**What you have to do:** Only the tail of the listing is wanted: the line containing "Kultur + Freizeit (143, 186)" and all after it, repeated exactly, pictures omitted.

### Exercise materials ###

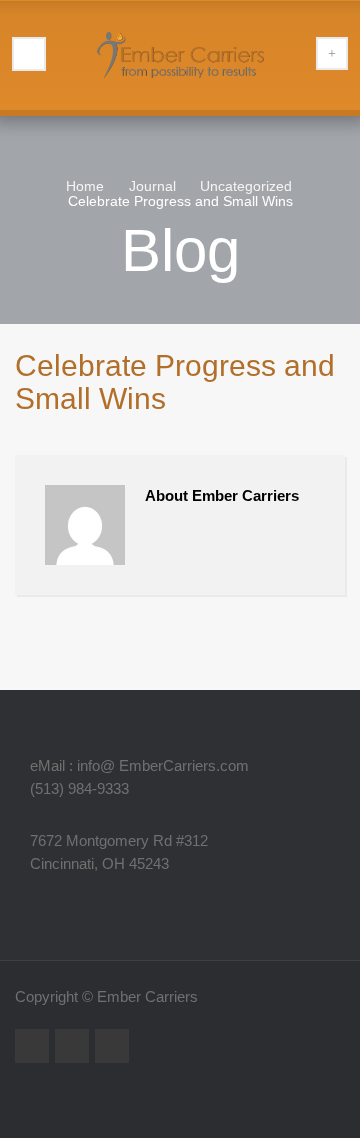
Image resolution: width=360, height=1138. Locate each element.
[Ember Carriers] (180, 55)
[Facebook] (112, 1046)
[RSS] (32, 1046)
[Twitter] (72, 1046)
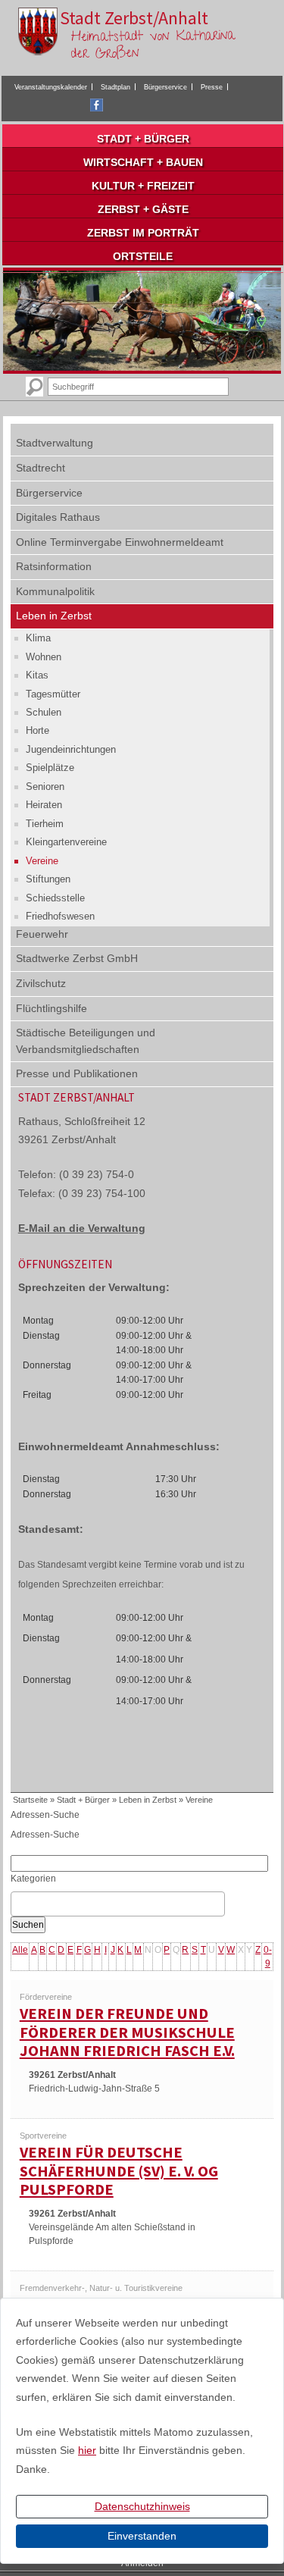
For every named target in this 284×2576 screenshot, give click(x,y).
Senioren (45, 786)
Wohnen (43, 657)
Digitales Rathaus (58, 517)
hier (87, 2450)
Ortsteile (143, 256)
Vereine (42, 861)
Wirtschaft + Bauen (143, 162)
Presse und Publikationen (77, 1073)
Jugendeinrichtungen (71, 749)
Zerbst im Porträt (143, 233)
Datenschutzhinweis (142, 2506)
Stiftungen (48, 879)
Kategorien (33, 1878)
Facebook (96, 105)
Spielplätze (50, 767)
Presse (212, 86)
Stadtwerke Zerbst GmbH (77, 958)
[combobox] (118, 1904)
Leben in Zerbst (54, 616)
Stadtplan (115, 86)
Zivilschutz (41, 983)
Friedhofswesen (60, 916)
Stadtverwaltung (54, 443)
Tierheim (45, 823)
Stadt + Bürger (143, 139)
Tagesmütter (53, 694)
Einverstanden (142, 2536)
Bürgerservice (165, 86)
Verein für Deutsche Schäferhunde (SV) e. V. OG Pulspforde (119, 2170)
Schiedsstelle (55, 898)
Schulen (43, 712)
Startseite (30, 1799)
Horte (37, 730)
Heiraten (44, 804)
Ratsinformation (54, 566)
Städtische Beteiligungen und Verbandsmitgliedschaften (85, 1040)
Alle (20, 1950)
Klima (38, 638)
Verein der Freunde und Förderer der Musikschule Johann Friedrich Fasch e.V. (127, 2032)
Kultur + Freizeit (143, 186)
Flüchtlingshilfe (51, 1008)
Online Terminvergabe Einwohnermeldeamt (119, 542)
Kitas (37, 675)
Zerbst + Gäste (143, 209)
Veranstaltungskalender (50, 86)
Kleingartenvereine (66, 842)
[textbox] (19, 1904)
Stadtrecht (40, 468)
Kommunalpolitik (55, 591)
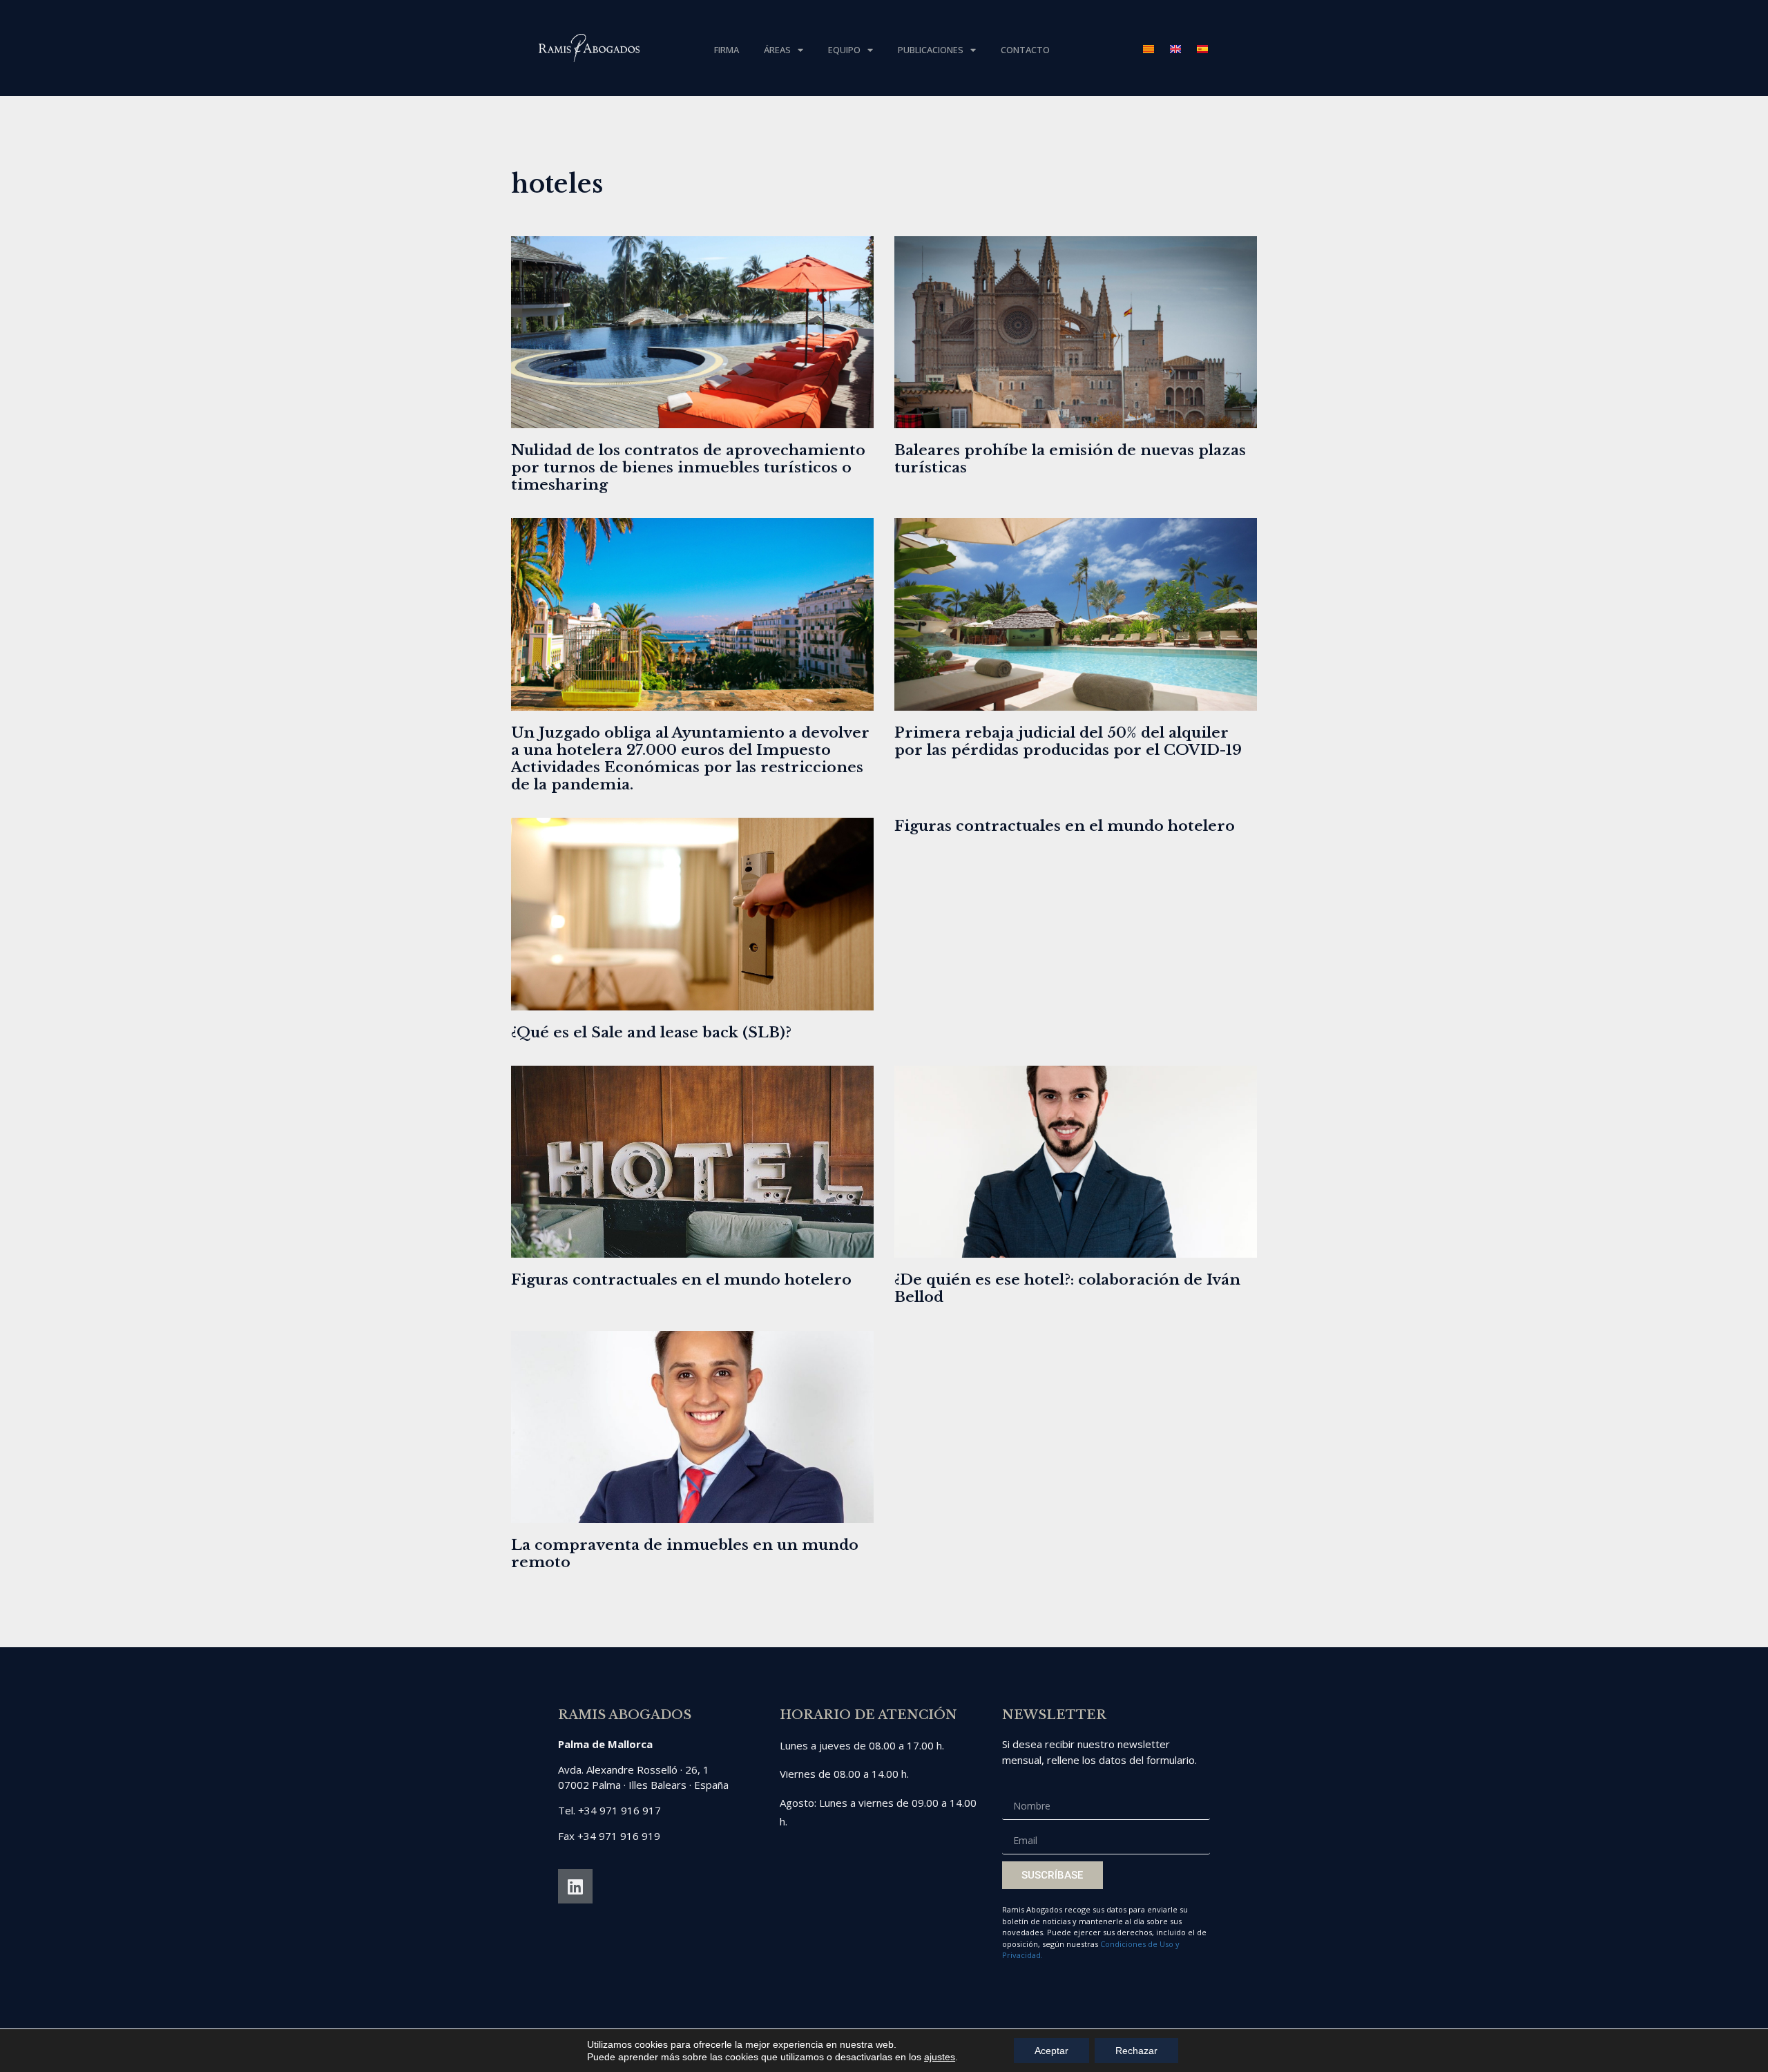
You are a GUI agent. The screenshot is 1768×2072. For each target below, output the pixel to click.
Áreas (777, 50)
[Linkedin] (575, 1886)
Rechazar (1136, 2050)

###

**Task output:**
Kultur + Freizeit (143, 186)
Flüchtlingshilfe (51, 1008)
Online Terminvergabe Einwohnermeldeamt (119, 542)
Kitas (37, 675)
Zerbst + Gäste (143, 209)
Veranstaltungskalender (50, 86)
Kleingartenvereine (66, 842)
[textbox] (19, 1904)
Stadtrecht (40, 468)
Kommunalpolitik (55, 591)
You are a GUI agent. The screenshot is 1768×2072. For each target below, output the pixel to click.
Áreas (777, 50)
[Linkedin] (575, 1886)
Rechazar (1136, 2050)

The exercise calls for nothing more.